Geçmiş ilişkide ve ayrılık sürecinde oldukça olumsuz deneyimlerle karşılaşan bu bireyler, gelecekteki var olabilecek ilişkisinde de aynı problemleri yaşamamak adına, çeşitli bilişsel çarpıtmalar yaparak daha şüpheci, kuşkucu ve çatışmalardan uzak durmayı seçen veya çatışmalarla zor başa çıkabilen bireyler haline gelebiliyorlar.
Yapılmış olan bu çalışma bize gösteriyor ki, ayrılık sonrası yaşadığımız duygular, düşünceler ve sergilediğimiz davranışlar bağlanma stillerimiz ile oldukça ilişkili.
Bu nedenle, sizde ayrılık sürecini zorlu geçiriyorsanız, duygularınızı ve düşüncelerinizi yönetmekte çeşitli zorluklar çekiyorsanız bu da günlük hayatınızda çeşitli sorunlara neden oluyorsa, bir uzmandan destek alarak ayrılık sürecini nasıl daha sağlıklı geçirebileceğiniz konusunda gerekli olan yardımı alabilirsiniz.
Unutmayın, hayatımızdaki sorunların çoğu genellikle hiç yoklarmış gibi davranmamızdan kaynaklanır. Görmezden gelmek çoğu zaman olumlu bir davranış değildir.
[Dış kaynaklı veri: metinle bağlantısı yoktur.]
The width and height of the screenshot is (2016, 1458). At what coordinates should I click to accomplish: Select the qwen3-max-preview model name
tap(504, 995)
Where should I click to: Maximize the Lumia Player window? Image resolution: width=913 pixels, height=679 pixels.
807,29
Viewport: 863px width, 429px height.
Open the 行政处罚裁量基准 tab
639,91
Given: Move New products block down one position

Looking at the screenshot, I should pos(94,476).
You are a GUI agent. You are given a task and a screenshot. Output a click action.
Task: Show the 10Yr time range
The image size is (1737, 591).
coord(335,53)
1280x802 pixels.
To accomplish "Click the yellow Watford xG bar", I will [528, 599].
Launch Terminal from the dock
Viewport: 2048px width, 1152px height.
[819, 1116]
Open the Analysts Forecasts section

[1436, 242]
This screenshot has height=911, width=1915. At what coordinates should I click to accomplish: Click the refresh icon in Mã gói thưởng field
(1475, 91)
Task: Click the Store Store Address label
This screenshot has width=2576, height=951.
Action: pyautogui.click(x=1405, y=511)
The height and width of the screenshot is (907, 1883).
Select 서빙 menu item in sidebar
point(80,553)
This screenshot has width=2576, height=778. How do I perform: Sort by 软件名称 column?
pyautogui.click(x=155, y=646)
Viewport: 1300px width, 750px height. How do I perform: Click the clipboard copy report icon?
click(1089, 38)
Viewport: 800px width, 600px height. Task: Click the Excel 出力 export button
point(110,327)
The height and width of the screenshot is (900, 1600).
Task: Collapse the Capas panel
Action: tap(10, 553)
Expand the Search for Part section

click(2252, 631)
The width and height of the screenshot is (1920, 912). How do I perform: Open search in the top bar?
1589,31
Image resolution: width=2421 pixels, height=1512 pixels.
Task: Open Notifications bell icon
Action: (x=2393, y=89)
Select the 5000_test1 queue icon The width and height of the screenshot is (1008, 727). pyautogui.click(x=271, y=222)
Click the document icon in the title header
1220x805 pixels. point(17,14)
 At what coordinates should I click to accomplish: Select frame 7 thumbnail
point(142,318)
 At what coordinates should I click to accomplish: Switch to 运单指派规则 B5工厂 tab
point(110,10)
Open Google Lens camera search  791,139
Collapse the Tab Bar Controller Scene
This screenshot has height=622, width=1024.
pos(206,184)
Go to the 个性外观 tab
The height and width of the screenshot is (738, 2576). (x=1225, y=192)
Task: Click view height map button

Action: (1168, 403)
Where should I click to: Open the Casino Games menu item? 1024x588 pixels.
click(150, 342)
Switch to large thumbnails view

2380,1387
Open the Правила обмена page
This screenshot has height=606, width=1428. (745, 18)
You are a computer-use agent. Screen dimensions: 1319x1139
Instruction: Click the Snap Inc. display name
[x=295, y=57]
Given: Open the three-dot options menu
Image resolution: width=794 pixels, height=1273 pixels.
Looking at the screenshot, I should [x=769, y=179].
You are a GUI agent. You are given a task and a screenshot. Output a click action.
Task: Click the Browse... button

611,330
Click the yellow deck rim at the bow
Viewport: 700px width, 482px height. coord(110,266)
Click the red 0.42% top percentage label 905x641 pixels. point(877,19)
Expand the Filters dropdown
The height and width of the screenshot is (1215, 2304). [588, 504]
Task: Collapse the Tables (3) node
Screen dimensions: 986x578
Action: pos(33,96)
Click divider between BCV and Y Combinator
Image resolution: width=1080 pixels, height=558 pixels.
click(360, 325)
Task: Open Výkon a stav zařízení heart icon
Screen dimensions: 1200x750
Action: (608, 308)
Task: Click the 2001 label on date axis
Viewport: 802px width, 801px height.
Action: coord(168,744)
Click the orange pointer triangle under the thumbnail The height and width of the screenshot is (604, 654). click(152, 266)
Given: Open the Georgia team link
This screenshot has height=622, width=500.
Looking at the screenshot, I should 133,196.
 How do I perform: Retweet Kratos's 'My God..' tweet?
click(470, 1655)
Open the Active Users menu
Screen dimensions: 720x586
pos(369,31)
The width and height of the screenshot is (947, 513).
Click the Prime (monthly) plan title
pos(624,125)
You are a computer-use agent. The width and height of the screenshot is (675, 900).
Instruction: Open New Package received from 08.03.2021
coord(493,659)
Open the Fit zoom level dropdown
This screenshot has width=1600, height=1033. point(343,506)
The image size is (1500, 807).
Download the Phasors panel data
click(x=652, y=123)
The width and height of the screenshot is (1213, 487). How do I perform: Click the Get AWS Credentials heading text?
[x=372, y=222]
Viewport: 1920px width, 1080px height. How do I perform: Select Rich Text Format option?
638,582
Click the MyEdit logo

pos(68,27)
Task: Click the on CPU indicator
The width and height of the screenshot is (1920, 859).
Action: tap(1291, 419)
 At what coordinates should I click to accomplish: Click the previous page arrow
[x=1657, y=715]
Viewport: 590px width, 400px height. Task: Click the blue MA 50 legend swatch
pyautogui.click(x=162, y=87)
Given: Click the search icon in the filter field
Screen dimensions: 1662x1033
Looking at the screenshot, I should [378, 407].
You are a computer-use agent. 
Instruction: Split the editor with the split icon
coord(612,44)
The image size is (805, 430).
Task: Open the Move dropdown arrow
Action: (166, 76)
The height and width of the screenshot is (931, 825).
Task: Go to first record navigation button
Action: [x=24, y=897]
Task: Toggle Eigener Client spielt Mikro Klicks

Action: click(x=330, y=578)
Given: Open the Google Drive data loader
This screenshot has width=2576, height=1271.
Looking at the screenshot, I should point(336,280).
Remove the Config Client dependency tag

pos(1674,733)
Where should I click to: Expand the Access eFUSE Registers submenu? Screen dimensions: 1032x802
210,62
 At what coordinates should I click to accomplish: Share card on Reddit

Antalya Bağlanma Stilleri Sıkça Sorulan Sorular
Bağlanma stilleri değiştirilebilir mi?Evet, bireyler bir uzmandan destek alarak bağlanma stillerini değiştirebilirler.
Bağlanma stilleri nasıl belirlenir?Bağlanma stillerini belirlemek için uzmanlar tarafından geliştirilen envanterler kullanılır.